Earlier we laid out the hot buzz about what’s happened to the economy over the last few months.It goes like this: The debt ceiling fight caused a major confidence shock, prompting some dreadful market performance and economic data to come out in August. Thus, September hasn’t been so horrible because a) things are not that bad and b) the confidence shock is wearing off.
So what’s coming next?
Well obviously a lot of folks are calling for a double-dip recession, including the highly esteemed ECRI, whose chief Lakshman Achuthan made his big prediction last Friday, September 30.
But even Achuthan doesn’t see a huge recession, and indeed this is the hot sub-meme: If we get a double-dip, it won’t be that deep.
Why? Well, basically because it can’t be.
That point was recently articulated by Goldman’s Jan Hatzius in a note called How Much Downside?

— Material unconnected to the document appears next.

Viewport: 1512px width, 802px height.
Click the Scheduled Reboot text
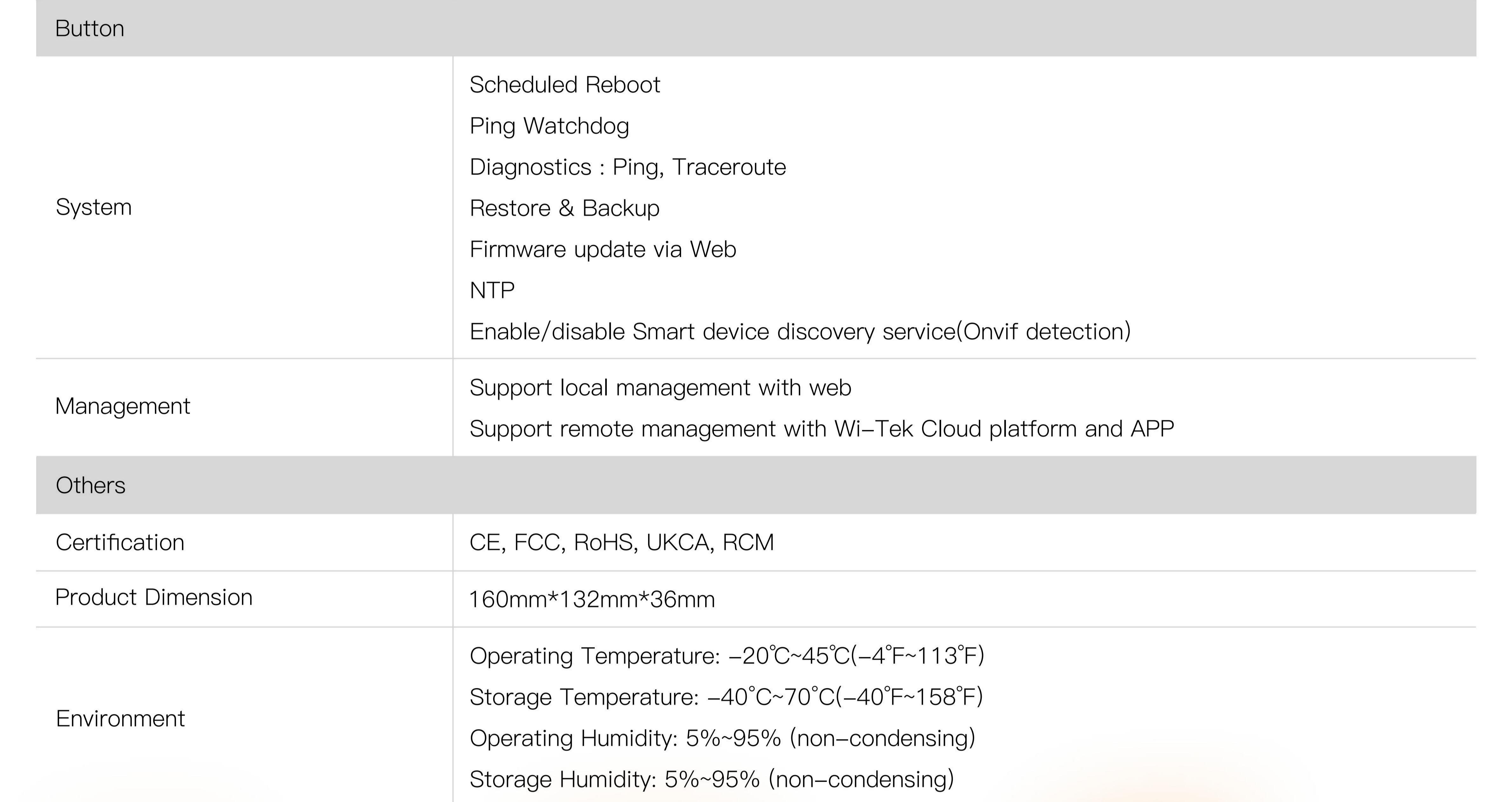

While his “base case” is still that there won’t be a recession, his note applied a “stress test” to the economy, asking how bad things could get if the various components of GDP dropped to floor levels.
His money point:
Low cyclical activity and moderate inventory stocks are compelling reasons to expect a milder downturn. For example, current housing investment is mostly covering wear and tear. We estimate that in a “stress test” scenario, GDP would likely contract by about 1.5%—or less than in an average recession. A deep recession looks unlikely given already- low cyclical activity.
Photo: Goldman Sachs
If there’s one chart that embodies this point, it’s probably this one on the right. It’s really hard to imagine housing getting much worse, given how bad it is. And since housing is so central to the economy, it’s hard to imagine another gigantic collapse.This is an idea we’ve been touching on a lot lately.

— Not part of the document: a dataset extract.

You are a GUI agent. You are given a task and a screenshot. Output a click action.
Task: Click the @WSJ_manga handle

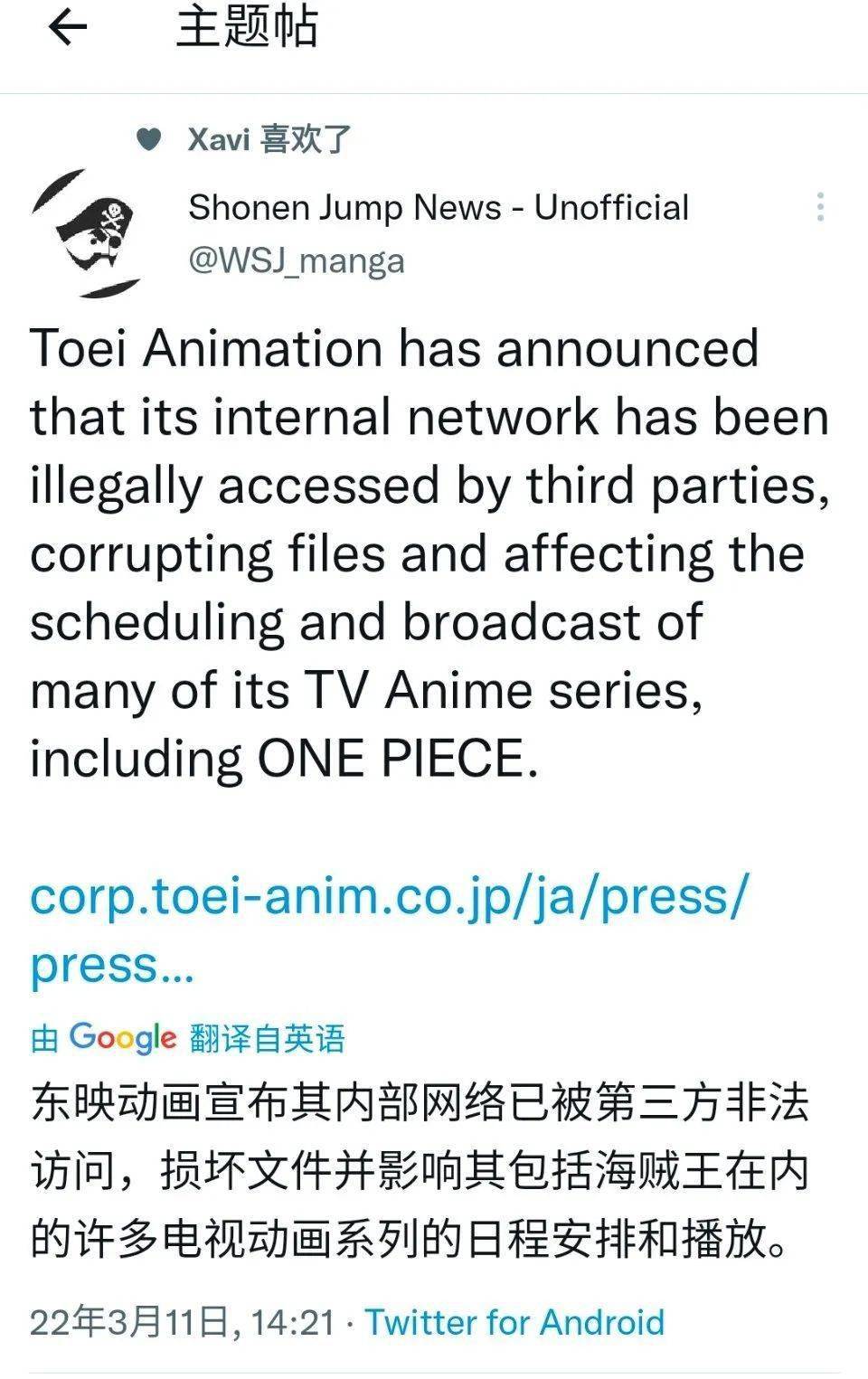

We pointed out this week the surprising strength in both car sales and construction spending, as evidence of this theme that there are some sectors of the economy that are so beaten down, they’re almost a-cyclical, in the sense that they can recover even if the big headline numbers stall out. BTW: did you see that construction employment grew again in that jobs report out yesterday?
Now, often when you say something about an area being so low, that it can’t go anywhere but up, people scoff at that. But it’s important to recognise that there’s a big difference between housing and cars vs., say, Swiss watches. We absolutely are going to need more houses and cars in the future, as existing ones break down and the population grows. We could theoretically go forever, as an economy, without buying another expensive watch.
So this is what people are talking about: If there is a recession, it almost has to be a shallow one.
Two big questions that we’ll just throw out, then, without answer:
1) Can the recovery (or stability) in housing and cars offset weakness elsewhere?
2) What about a big shock, like a disorderly blow to the global banking system, perhaps emanating out of Europe?